School slow speed sign in Phoenix, Arizona

In a neighborhood of anarchy and radical homelessness, the local anti-school mafia is on the constant lookout for signs goading impressionable children and their parents into conformity and rules that are consequently tossed off to help negate the pressures of those of us in the woke left trying to maintain absolute order. Just a couple of weeks earlier, someone tried destroying this sign by hitting it, and while they certainly caused damage, it was still functional. This morning, we see that the sign has been thrown to its death: order is breaking down near the grade school. With the writing on the wall about the movement against education, Sunset Canyon Elementary is slated to be closed effective July 1st, 2024, but it’s not alone: Vista Verde Middle School, about a mile away, and the nearby Desert Springs Prep Elementary are closing on the same day. The ultra-right anti-education lobby is winning the battle today, but inroads being made by artificial intelligence promising us a brilliant future.

Squatting

Home being squatted in Phoenix, Arizona

Our neighborhood has a homeless problem that spills out in all directions. From encampments in front of restaurants, car washes, bus stops, behind grocery stores, and hidden away next to cinderblock walls sandwiched between a line of tall plants, the proliferation of homeless people has continued to grow since the end of the COVID lockdown. Ironically, I’d recently read that Atlanta, Georgia, leads the country with about 1,200 properties being squatted in by people who would otherwise be homeless. Well, a house in our neighborhood that was empty for almost two years has been taken over.

Home being squatted in Phoenix, Arizona

We suspected such for the past weeks, but it wasn’t until this morning, as we were walking by and seeing a locksmith parked in front, that we learned that it was, in fact, true: squatters had taken over the house. Earlier that day, the police had been called, and upon their arrival, the people camped inside ran and were allowed to flee as there’s really nothing law enforcement could do about the issue since it’s simply overwhelming. The locksmith told us that the owner was inside assessing the situation, and so I went and said hello. It turns out she inherited the place when her sister passed away, and she’s been too distraught to deal with selling the home, but now that it’s been defiled, it seems she’s changed her mind. After talking a bit, she invited us in to see the carnage for ourselves. A ton of drug paraphernalia was in the master bedroom; however, the kitchen and bathrooms were being cared for with cleaning supplies on hand, and fresh food was stored in the clean fridge.
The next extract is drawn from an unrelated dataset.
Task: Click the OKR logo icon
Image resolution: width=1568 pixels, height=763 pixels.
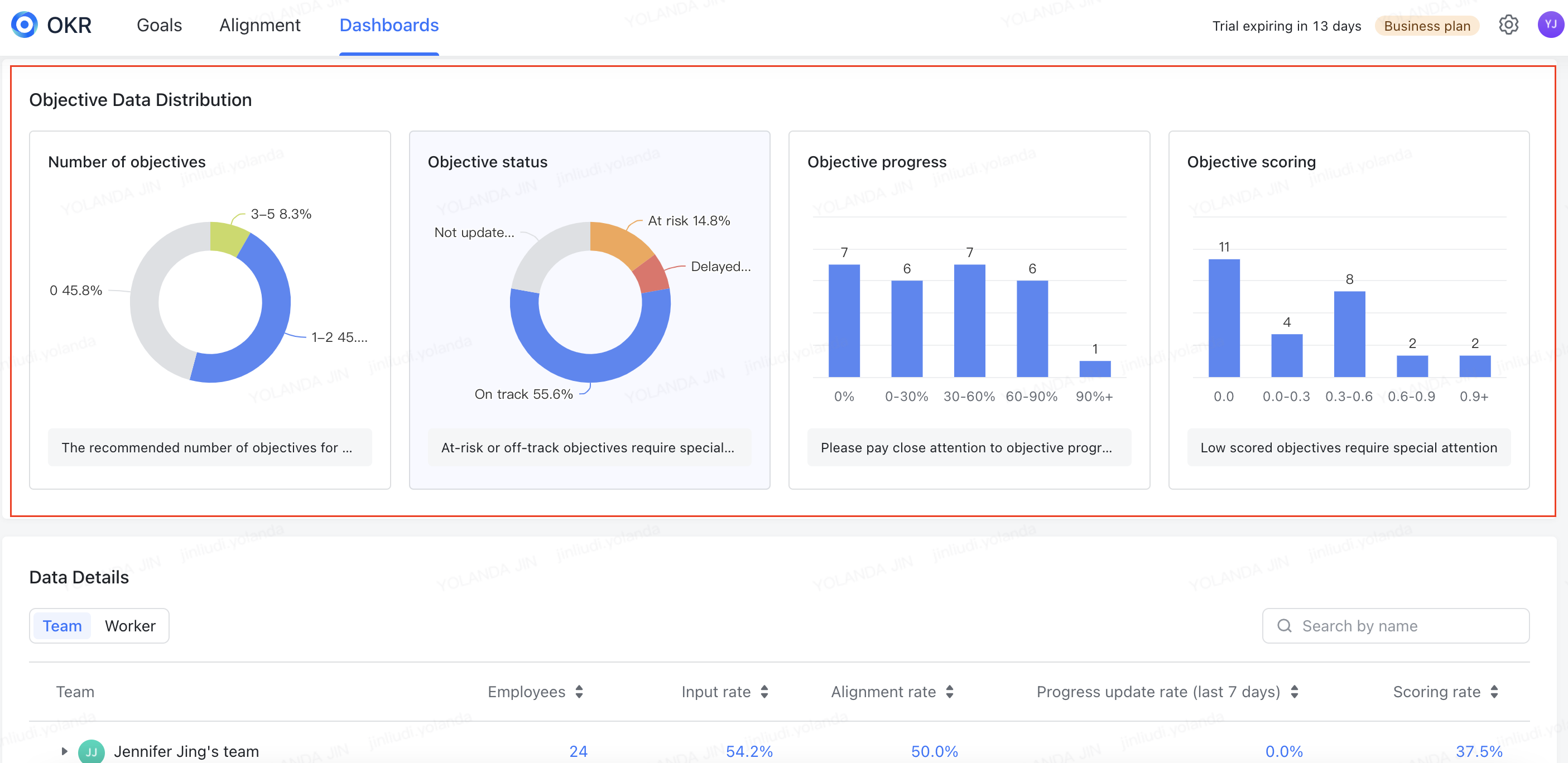Action: tap(25, 25)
Interior doors appeared to have been punched in, there was some minor writing on the walls, and all of the belongings left behind hinted that at least four people had fled.

Home being squatted in Phoenix, Arizona

Though the owner paid to have the locks changed, she left the broken sliding door in the back to stay that way, with the hope that the transients would return to fetch their worldly possessions. They returned a few days later, but instead of grabbing their stuff, they moved right back in. I called to notify her, but she sounded defeated, and at the time I’m writing this, a couple of weeks later, they are still living rent-free under a roof, keeping them dry and hidden away while cooking up whatever it was in the burned piece of foil on the carpet.

Update: a month after posting this, an Uber driver I met in a coffee shop described this foil setup and shared what he learned from a passenger. This is called “Chasing the Blue,” and it involves placing a blue tablet of fentanyl on the foil, firing it from below, and sucking in the smoking fumes with a straw to get high. Now I know.